(Saved data entries)
=== Section Start ===

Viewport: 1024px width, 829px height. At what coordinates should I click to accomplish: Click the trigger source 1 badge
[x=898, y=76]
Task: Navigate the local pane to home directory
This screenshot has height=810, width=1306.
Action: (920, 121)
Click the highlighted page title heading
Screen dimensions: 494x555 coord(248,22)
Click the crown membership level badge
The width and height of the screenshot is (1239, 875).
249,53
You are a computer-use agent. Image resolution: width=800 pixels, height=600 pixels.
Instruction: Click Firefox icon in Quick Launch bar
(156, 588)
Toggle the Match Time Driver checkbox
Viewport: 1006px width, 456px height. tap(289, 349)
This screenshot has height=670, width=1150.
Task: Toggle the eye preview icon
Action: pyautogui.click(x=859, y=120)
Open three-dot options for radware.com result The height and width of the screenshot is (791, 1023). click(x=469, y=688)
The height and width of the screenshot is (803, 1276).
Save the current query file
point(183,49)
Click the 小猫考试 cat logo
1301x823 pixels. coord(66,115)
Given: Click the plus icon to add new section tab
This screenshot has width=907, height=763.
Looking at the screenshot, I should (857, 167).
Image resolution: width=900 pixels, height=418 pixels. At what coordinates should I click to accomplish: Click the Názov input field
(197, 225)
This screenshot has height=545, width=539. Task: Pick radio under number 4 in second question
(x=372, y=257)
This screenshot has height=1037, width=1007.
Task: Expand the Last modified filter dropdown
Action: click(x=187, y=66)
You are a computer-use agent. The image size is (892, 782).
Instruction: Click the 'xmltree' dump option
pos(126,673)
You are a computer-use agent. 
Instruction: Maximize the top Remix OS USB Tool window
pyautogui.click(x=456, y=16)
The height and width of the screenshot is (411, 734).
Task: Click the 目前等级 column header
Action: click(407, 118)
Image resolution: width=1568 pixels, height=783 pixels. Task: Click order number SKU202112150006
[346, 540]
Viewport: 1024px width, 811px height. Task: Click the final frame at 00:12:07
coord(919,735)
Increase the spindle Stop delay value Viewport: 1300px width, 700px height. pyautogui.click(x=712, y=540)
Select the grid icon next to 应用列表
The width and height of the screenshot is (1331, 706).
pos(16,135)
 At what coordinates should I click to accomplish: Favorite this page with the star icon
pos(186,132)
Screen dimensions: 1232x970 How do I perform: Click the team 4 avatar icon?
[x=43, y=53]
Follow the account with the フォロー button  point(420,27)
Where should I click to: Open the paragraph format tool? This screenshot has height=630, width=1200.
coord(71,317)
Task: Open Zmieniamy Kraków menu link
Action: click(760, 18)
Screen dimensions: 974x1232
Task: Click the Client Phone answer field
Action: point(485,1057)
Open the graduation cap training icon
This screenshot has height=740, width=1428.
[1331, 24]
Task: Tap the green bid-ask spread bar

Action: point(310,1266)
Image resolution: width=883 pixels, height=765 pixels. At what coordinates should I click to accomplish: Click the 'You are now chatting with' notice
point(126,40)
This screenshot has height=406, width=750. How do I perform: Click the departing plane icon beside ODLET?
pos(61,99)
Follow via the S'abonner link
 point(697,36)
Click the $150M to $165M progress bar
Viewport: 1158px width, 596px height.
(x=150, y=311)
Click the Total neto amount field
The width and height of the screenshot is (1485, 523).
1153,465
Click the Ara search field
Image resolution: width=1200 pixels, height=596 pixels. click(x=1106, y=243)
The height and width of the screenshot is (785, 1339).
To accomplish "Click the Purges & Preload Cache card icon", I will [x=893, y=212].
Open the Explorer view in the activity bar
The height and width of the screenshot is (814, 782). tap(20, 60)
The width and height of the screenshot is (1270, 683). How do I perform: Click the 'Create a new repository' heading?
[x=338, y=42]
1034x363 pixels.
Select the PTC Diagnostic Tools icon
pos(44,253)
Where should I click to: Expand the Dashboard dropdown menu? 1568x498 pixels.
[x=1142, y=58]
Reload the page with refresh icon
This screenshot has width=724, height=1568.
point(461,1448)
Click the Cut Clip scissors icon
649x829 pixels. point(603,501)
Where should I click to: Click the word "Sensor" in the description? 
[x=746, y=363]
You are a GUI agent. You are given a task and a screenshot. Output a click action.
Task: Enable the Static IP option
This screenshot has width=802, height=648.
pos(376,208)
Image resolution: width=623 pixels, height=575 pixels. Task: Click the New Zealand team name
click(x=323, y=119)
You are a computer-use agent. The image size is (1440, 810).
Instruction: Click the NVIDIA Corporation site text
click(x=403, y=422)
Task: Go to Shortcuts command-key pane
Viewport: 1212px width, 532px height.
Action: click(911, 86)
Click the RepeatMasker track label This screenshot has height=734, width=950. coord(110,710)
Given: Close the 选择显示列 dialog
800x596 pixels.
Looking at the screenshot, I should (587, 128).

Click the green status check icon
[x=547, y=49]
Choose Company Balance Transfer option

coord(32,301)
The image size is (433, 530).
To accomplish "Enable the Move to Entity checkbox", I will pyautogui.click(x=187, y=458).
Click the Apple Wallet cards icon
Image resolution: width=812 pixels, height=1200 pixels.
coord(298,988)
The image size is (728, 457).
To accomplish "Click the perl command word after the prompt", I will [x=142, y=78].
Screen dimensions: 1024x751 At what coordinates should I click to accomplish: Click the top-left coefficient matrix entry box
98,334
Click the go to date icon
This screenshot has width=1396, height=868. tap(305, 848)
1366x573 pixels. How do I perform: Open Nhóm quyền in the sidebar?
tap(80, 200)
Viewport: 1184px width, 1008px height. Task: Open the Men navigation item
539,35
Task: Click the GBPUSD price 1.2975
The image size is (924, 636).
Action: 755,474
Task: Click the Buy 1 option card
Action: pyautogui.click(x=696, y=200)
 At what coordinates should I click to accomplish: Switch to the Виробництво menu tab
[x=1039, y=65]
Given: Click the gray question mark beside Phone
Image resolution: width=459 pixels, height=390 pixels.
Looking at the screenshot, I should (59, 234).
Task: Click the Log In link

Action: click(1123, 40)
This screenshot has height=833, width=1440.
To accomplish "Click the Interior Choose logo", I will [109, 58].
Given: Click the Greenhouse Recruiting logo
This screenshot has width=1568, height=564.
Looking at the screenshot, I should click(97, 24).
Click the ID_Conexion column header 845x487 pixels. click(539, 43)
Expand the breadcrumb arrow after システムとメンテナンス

=== Section End ===

• [Work request]: Whenever the string "pane" turns up in a line of the data, copy that line.

• [Exercise output]:
Task: Navigate the local pane to home directory
Task: Go to Shortcuts command-key pane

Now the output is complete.